Programme
du RN : au service des riches et du
patronat
Publié le 26/06/2024
Reculade sur les promesses aux
classes populaires,
cadeaux fiscaux pour les riches et le patronat,
démagogie réactionnaire contre les étrangers
et les binationaux : voilà le programme du RN,
présenté le 24 juin par Jordan Bardella.
Ceux des travailleurs qui
espèrent chasser Macron et sa politique en votant pour le RN sont
prévenus : « Le programme économique du RN s’inspire de plus en plus
de celui de Macron », comme l’écrivait le journal Le Monde. La baisse
promise de la TVA sur les produits de première nécessité est reportée à la
Saint-Glinglin, tout comme l’annulation de la loi sur la retraite à 64 ans. Au
mieux, quelques dizaines de milliers de salariés qui ont commencé à travailler
avant 20 ans, et à condition qu’ils aient acquis leurs 43 annuités de
cotisations, pourraient partir à 60 ans ! Même la promesse de réduire à
5,5 % la TVA sur l’énergie est en train de s’envoler : Bardella prétend
qu’il doit avoir l’aval de l’Union européenne et prévient que, selon les
exigences patronales, il ne quittera pas le marché européen de l’électricité.

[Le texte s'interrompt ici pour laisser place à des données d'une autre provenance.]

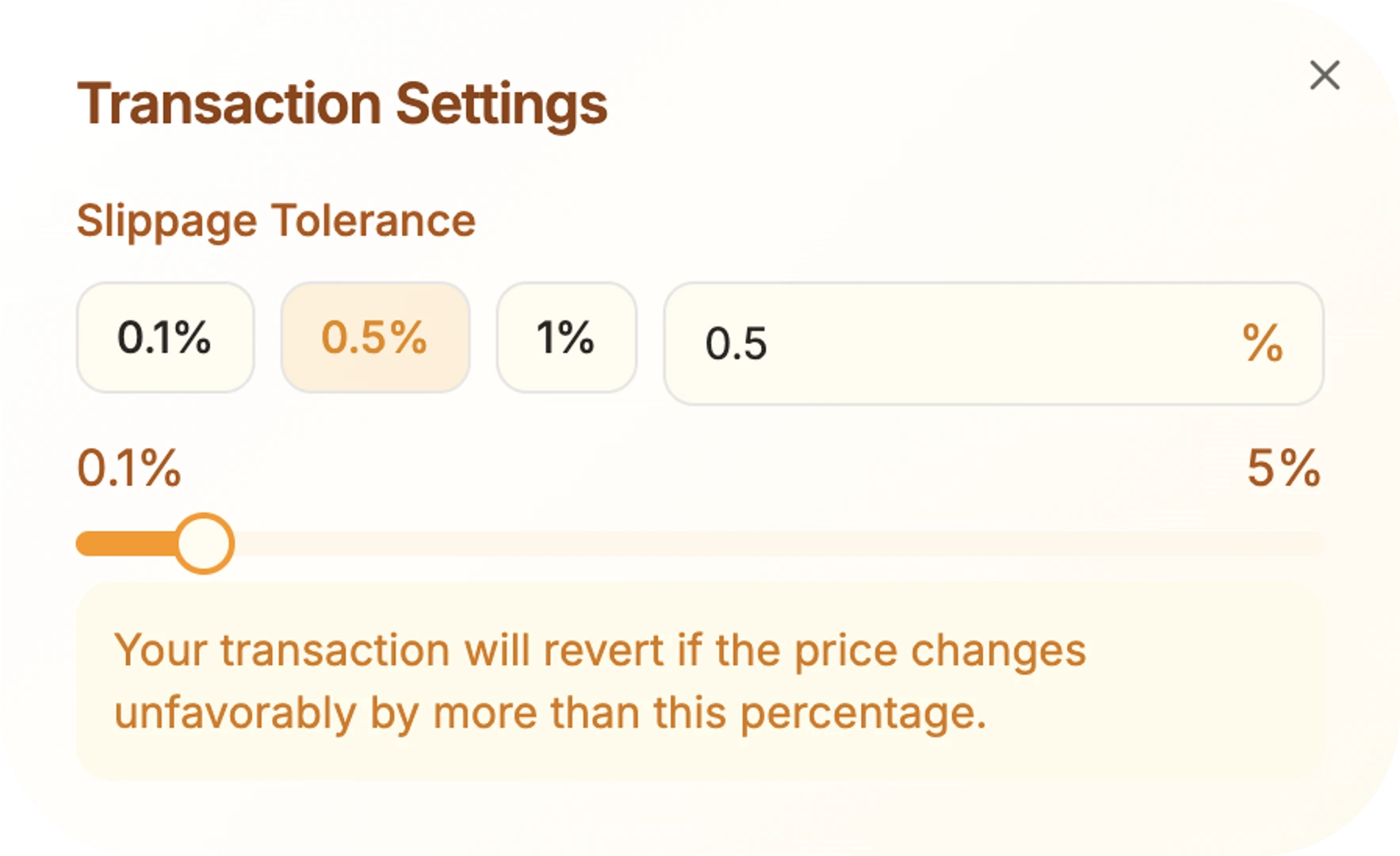Click the orange filled portion of the slider
1400x856 pixels.
[x=127, y=544]
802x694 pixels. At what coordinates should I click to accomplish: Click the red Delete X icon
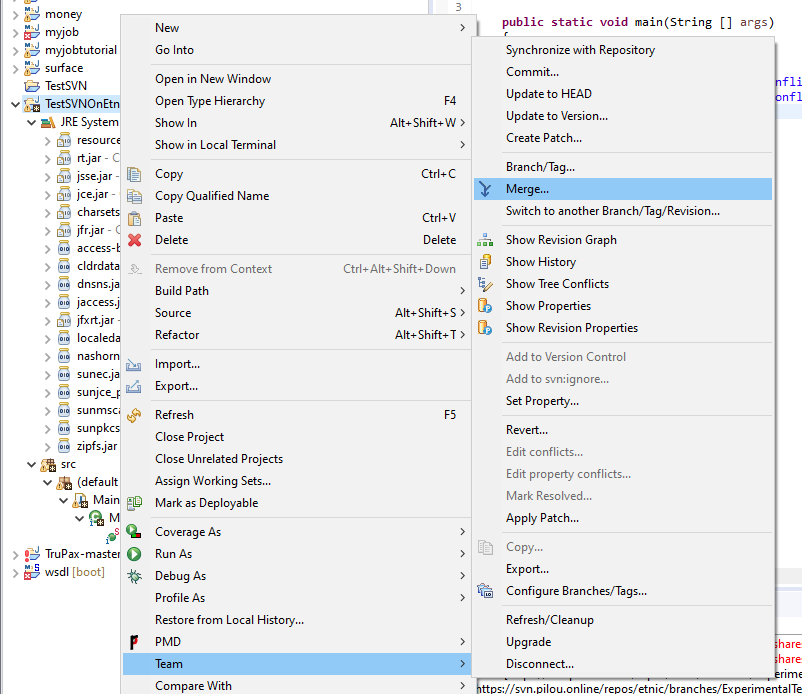(x=134, y=240)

Il annonce au mieux une baisse de la TVA de 20 à 15 %.
Par contre, pour les riches et le
grand patronat, les promesses sont confirmées. Sous prétexte de
réindustrialiser le pays, le RN va continuer à baisser les impôts dits de
production payés par les entreprises. Il ne reviendra pas sur la baisse de
33 % à 25 % des impôts sur les bénéfices des sociétés, décidée par
Macron en 2022. À la trappe, la proposition de « taxer les
super-profits » émise en 2023 par Marine Le Pen ! Bardella
maintiendra la « Flat tax » instaurée par Macron pour plafonner à
30 % la taxation des revenus du capital. Sous prétexte de permettre aux
employeurs d’augmenter les salaires, le RN veut supprimer toutes les
cotisations patronales sur d’éventuelles augmentations de salaire de 10 %.
Le Medef demande, le RN obtempère !
Depuis l’annonce de la
dissolution, et pour démontrer à la bourgeoisie que le RN est un parti de
gouvernement, responsable et docile, à qui elle peut confier les clés de son
appareil d’État, Bardella multiplie les gestes de soumission en direction des
milieux d’affaires. Et il n’a pas besoin de se forcer tant l’histoire de son
parti, son idéologie et le CV de ses cadres et candidats montrent qu’il est un
parti bourgeois, viscéralement antiouvrier.
Pour faire oublier ses reniements
sur le terrain social à ses électeurs des classes populaires, Bardella déverse
sa démagogie contre les étrangers, leurs enfants et les binationaux. Tant
qu’elles n’empêchent pas les patrons du BTP, de la restauration ou de
l’agriculture de disposer de travailleurs étrangers, avec ou sans papiers,
qu’ils exploitent sans vergogne, les déclarations xénophobes du RN ne les dérangent
pas. Alors Bardella promet de réformer l’Aide médicale d’État (AME),
d’accélérer les expulsions d’étrangers, de remettre en cause le droit du sol et
de conditionner les aides sociales à cinq ans de présence en France.
Presque toutes ces mesures iniques
étaient déjà dans la loi Asile et Immigration de Darmanin, votée par les
députés macronistes qui usent depuis sept ans des mêmes ficelles que le RN,
avant d’être retoquée par le Conseil constitutionnel. Pour avoir l’air d’en
faire un peu plus sur ce terrain nauséabond, Bardella annonce vouloir interdire
l’accès de certains emplois publics, dits sensibles, aux binationaux, soit 3,3
millions de personnes.
Qu’elles soient ou pas suivies
d’effet, ces annonces ne peuvent que susciter l’inquiétude des travailleurs
d’origine étrangère et elles alimentent une division mortelle dans la classe
ouvrière. Tous ceux qui ont à cœur de défendre les intérêts des travailleurs ne
peuvent que combattre le poison du racisme et de la xénophobie, en lui opposant
l’unité nécessaire dans la lutte contre les exploiteurs.